Senate panel opposes Rs2.5 per litre carbon levy on fuel
Foreign vendors providing e-commerce services will be taxed at a rate of 5% for income tax under proposed Finance Bill
ISLAMABAD: The FBR on Thursday informed the Senate Standing Committee on Finance and Revenue that the Digital Presence Proceeds Tax on International Platforms was proposed in the Finance Bill 2025-26, following the pattern of India, as New Delhi imposes digital tax on goods and services supplied digitally as an Equalization Levy.
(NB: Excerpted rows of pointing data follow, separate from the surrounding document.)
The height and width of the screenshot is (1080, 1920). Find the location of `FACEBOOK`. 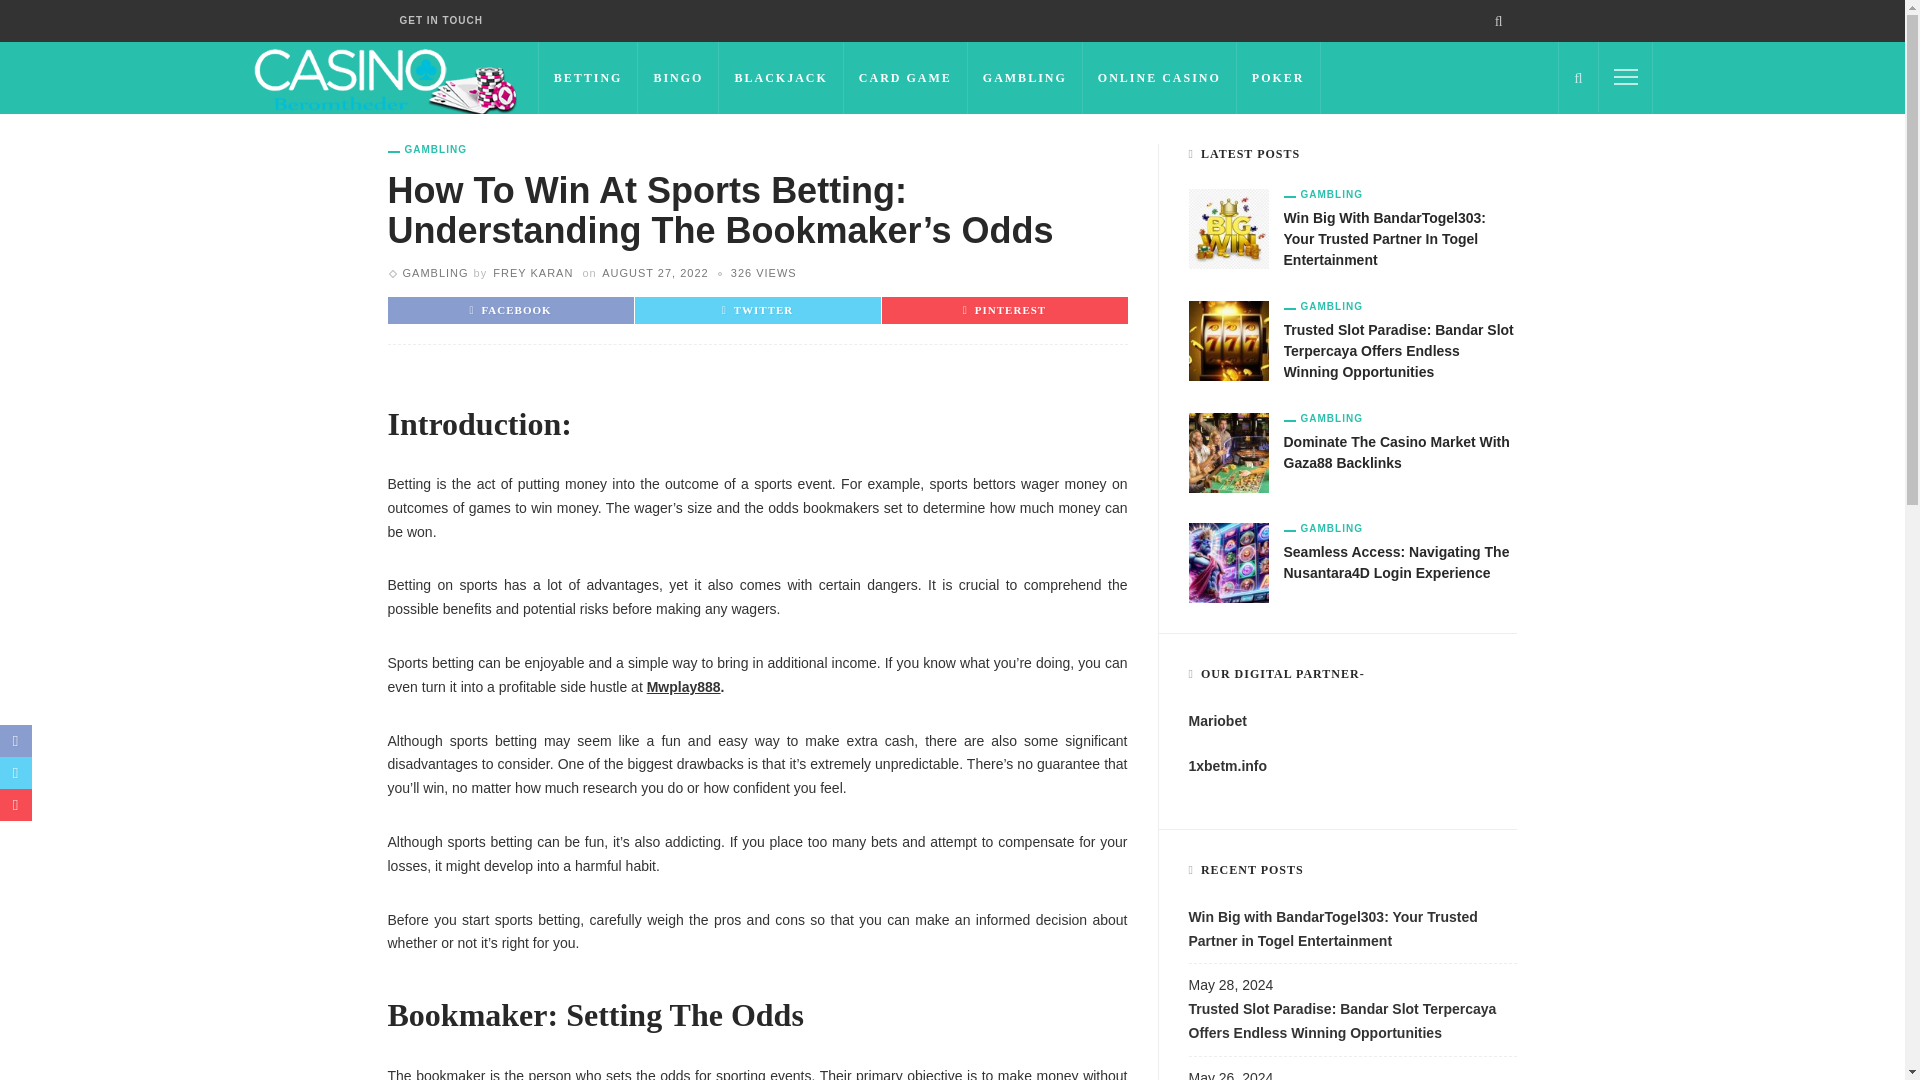

FACEBOOK is located at coordinates (510, 310).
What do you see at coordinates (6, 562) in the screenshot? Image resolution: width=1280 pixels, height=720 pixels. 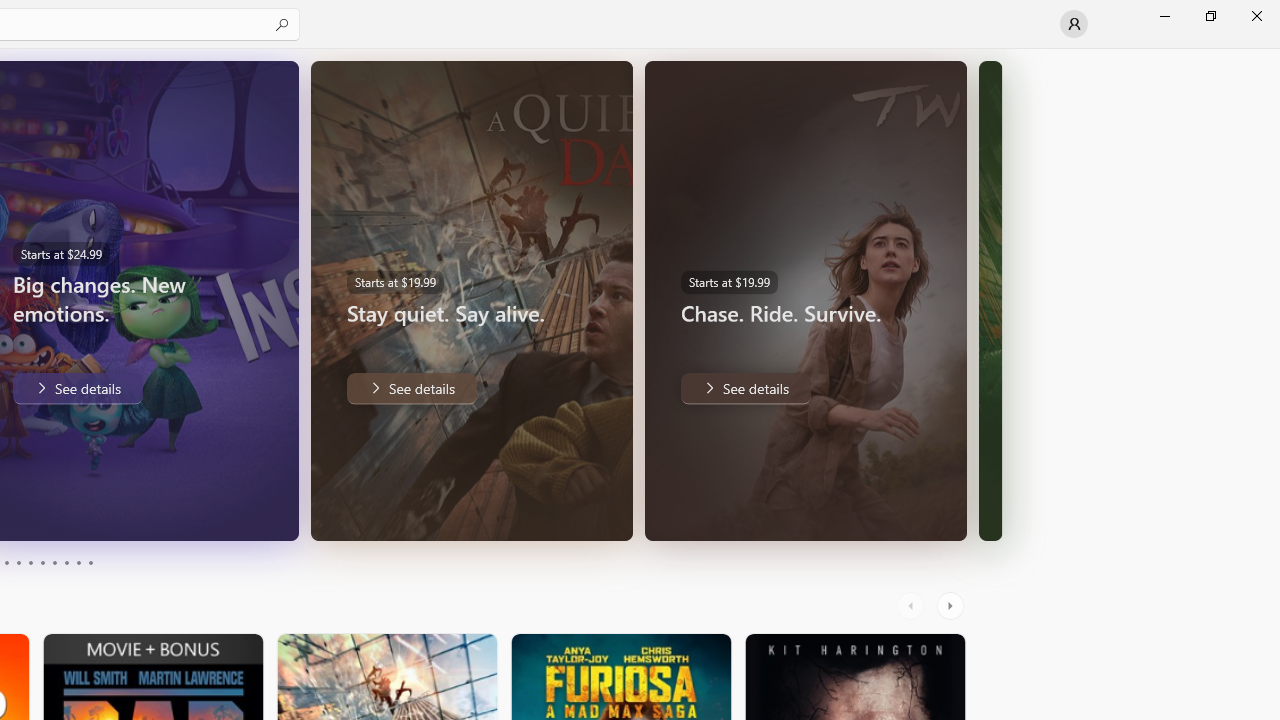 I see `Page 3` at bounding box center [6, 562].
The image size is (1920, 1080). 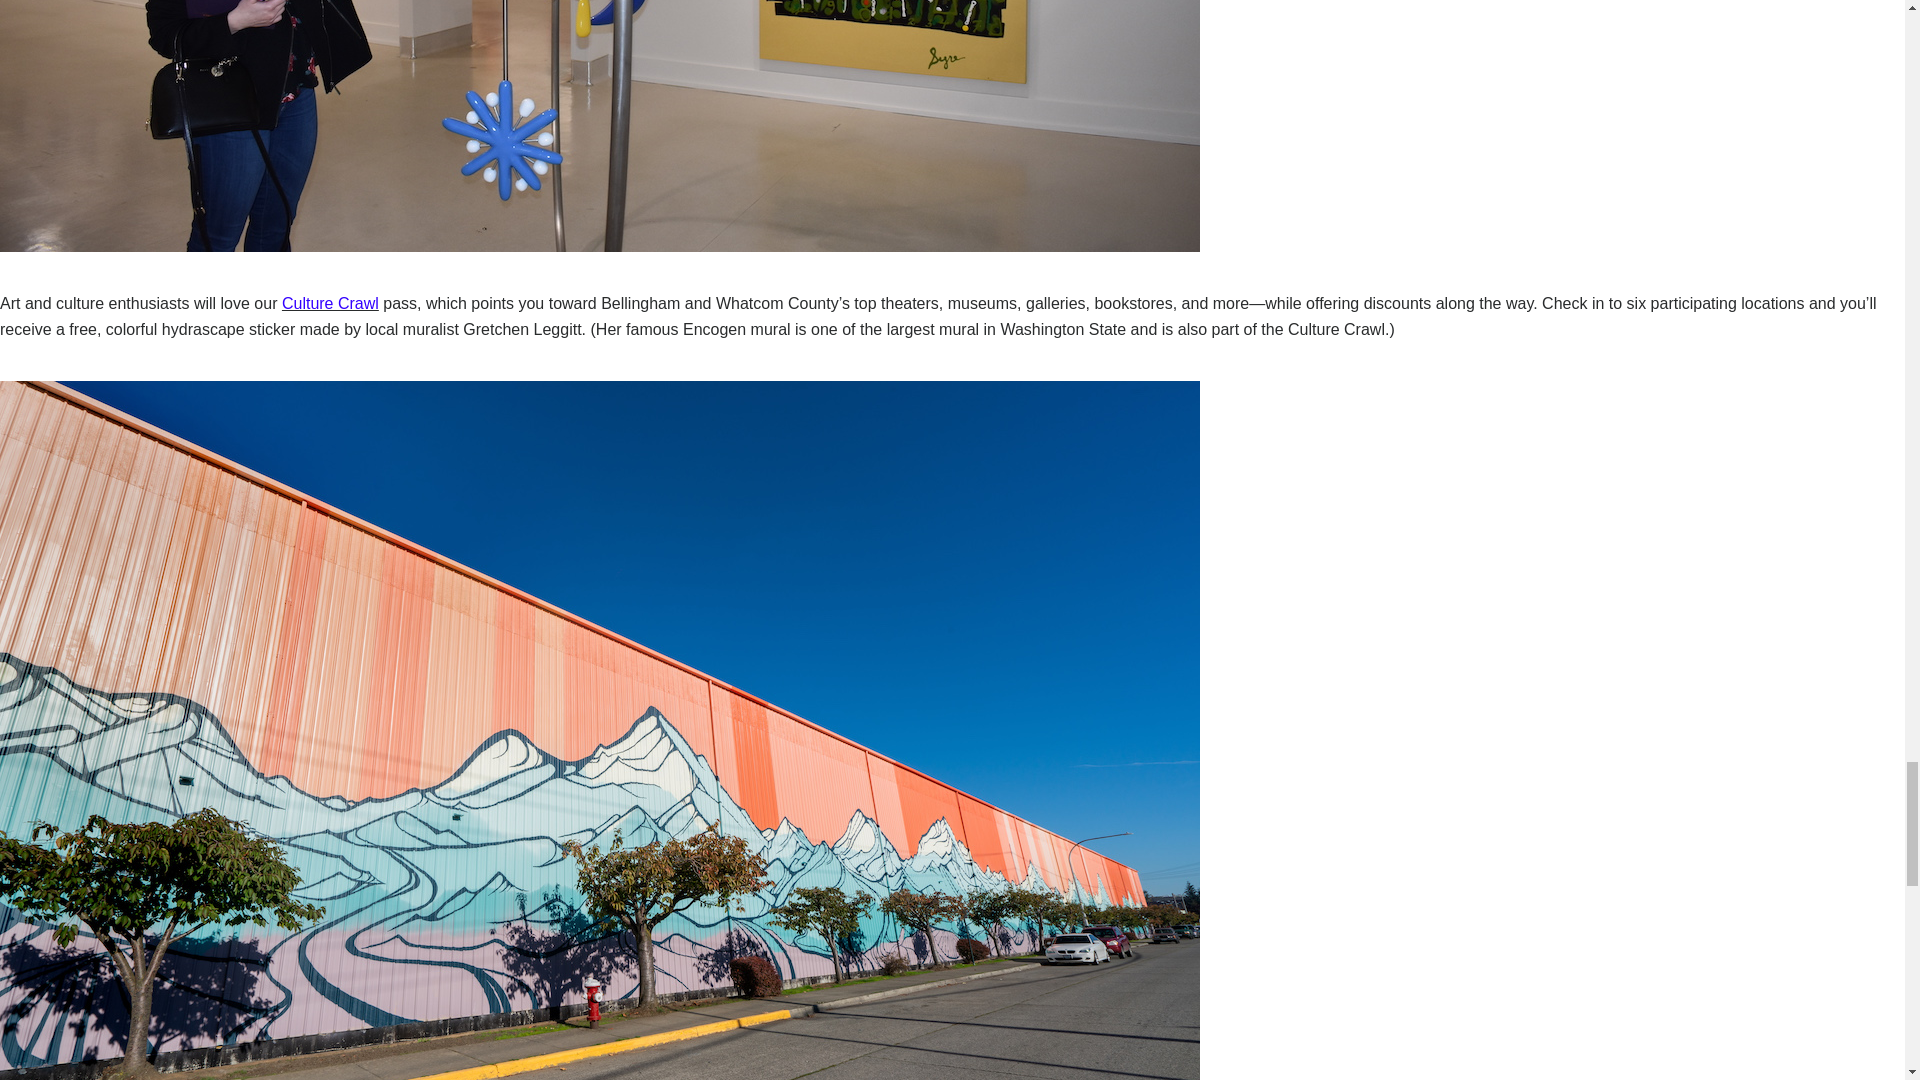 What do you see at coordinates (330, 303) in the screenshot?
I see `Culture Crawl` at bounding box center [330, 303].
Foreign vendors providing e-commerce goods or services will be taxed at a rate of 5 percent for income tax under the proposed Finance Bill. Chairman FBR stated that the tax has been imposed on digital platforms providing services without retaining physical footprint. The committee granted its clearance for the proposed tax. However, the Senate panel opposed the imposition of Rs2.5 per litre carbon Levy on petrol, diesel, and furnace oil in the budget. The meeting of the Senate Standing Committee on Finance and Revenue was presided over by Senator Saleem Mandviwalla. The Senate panel finalized its recommendations and now an internal meeting of the panel is scheduled to be held on Friday (today) to finalize its report for tabling before the Upper House of parliament for seeking approval and forwarding to the National Assembly next week. Chairman FBR Rashid Mahmood Langrial opposed the special treatment for the banking sector under the Seventh Schedule of the Income Tax Ordinance and recommended that it should be abolished in totality. Why special treatment for the banking sector, he questioned, and added that these banks should be treated like other companies. This triggered a heated debate during the Senate Standing Committee on Finance meeting. The FBR has proposed in the Finance Bill 2025-26 that banks can only claim provisions for non-performing loans as expenses if they are classified as “loss” under the State Bank’s Prudential Regulations. “Why the banks be given totally different tax treatment as compared to other registered companies,” the FBR chairman questioned. Tax laws cannot be dictated to the government by any particular sector, he added. The panel chairman recommended deletion of Special Economic Zone (SEZ) Act keeping in view government policy for not granting or extending tax exemptions. The committee was also briefed on the exemptions provided to businesses located in Khyber Pakhtunkhwa and the newly merged districts. It was informed that the exemptions for cinema operators have been limited till 2030. However, the FBR has extended the facility till 2026. Discussing the power sector’s initiative for payment of circular debt through refinancing, NEPRA officials stated that, as of now, Rs3.23 per unit is being charged to consumers. However, NEPRA proposed removal of 10pc cap limit, as it would help in obtaining necessary refinancing needed for the payment of circular debt.